I stared into his eyes. He didn’t flinch.
He wasn’t lying.
No.
Catrin had appeared right after my visit to Myrr Arthor, right when I was alone and in a dark place. An odd coincidence, one my already busy mind had overlooked. She’d showed a special interest in what had been bothering me the night before. She’d asked about Fidei, who I hadn’t even spoken of to Rosanna. Only Lias knew the truth there, and the gods.
She’d been curious about my new orders. She hadn’t asked, so I hadn’t thought about it.
She didn’t need to ask.
Something mad and gibbering rose up in me. All my paranoia, my fear, my resentment, my hope — it all boiled up, a screaming pot ready to erupt.
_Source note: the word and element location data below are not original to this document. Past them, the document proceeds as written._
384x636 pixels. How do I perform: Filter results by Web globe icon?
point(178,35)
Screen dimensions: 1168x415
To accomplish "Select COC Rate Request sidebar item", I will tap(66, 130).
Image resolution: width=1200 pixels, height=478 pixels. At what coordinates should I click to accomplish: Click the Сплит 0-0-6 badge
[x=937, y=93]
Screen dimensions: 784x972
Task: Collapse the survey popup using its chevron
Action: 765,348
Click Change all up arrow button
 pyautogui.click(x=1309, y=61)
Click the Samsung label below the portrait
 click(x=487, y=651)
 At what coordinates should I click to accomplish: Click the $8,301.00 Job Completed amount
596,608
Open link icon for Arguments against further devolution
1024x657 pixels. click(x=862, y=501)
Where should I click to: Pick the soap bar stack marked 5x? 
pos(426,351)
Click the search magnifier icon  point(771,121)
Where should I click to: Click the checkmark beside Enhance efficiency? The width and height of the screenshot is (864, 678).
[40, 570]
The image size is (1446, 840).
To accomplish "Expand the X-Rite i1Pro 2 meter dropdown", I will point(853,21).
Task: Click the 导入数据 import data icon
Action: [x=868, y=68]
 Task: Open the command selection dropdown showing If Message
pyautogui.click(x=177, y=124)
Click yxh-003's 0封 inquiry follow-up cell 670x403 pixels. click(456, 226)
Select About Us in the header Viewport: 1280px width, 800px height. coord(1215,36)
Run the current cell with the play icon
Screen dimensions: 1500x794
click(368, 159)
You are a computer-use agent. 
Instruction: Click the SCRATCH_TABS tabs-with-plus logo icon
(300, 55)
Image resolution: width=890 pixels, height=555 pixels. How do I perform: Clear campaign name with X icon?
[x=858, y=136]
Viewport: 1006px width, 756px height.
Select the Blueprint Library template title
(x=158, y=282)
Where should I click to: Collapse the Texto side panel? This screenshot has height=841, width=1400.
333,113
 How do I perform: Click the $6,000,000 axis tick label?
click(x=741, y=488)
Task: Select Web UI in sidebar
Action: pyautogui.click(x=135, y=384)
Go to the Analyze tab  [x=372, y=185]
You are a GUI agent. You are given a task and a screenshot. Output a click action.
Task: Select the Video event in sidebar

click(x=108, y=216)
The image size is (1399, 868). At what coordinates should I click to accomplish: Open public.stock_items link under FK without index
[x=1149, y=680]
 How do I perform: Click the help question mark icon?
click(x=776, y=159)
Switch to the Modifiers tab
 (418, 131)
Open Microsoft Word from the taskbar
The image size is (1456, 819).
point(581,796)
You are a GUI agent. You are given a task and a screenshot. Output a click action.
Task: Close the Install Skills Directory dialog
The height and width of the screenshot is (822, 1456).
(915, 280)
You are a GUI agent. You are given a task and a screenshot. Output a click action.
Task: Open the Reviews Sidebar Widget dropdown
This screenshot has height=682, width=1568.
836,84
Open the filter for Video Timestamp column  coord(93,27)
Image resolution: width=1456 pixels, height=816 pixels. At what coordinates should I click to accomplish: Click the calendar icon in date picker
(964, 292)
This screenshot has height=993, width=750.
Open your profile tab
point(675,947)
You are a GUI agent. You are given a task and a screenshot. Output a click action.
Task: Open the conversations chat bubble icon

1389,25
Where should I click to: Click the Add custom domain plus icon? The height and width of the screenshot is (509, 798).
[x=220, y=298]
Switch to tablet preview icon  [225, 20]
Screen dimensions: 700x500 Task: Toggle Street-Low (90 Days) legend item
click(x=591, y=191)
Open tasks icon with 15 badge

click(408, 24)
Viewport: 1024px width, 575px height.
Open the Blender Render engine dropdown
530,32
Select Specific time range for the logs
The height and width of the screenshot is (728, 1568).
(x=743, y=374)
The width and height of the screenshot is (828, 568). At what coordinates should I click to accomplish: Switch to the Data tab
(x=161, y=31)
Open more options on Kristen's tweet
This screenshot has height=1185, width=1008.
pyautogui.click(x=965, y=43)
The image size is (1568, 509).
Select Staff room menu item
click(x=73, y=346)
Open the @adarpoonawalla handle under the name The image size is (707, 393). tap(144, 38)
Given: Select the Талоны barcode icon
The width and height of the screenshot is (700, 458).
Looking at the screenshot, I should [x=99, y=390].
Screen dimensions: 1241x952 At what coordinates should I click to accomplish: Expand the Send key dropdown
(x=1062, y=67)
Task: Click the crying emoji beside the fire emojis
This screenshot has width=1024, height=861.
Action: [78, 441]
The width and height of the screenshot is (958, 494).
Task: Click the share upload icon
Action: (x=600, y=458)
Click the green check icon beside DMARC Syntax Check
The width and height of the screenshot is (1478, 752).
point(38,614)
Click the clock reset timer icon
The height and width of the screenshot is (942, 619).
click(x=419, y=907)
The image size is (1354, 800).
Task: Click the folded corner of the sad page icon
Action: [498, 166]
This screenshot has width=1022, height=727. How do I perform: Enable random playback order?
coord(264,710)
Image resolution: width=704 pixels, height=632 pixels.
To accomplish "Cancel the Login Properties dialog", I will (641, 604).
I fought it down, took a deep breath, and spoke with only a slight shake in my voice.
“You’re lying.”
“Why do you think she’s here in the city, during all this mess?” Myrddin shook his head, looking perplexed at my denial. “Old boy, use your head. I know you can. The Keeper has his girl on you because he wants to know who the Headsman’s next target is. Not only that, but he wants to know the name of the Onsolain who gave you the order.”
He shrugged and tilted his head to one side. “Of course he wants to know. Secrets are how he escaped the Tribunal, kept himself in this land after the Riven Order was established. We know because it’s what we want to know, too.”
He took a step forward, licking his cracked lips. “We know you were in the cathedral yesterday, that you spoke with a prime member of the Choir. We felt it. The Keeper certainly did too, and the Onsolain’s more sordid affairs…”
He tilted his head and smiled cruelly. “There’s no more tempting power than that kind of secret.”
I drew my dagger and advanced on him. I’d make him say it all again while the aura in my eyes burned a hollow into his skull.
“Uh oh. Pissed ye off, eh?” Myrddin let out a hoarse cackle as he danced back out of my reach, melting into the shadows. His red eyes blinked at me from the darkness.
I started to form an Art, one to banish the shadows and hold him. In the far distance, I heard a shout. I froze, distracted by the unexpected noise.
“Damn.” Myrddin laughed again as his eyes faded to red pinpricks. “Guess we’ll have to put a rain check on this. They got here quicker than I thought.”
I turned back toward the gala, cursing.
“Better hurry!” The devil cackled. “Maybe this will teach you not to stretch yourself too thin, crusader.”
His voice faded along with his presence. He’d fooled me threefold. Not just here to spy on me, or give me information, but also as a distraction.
Back toward the estate, I heard screams.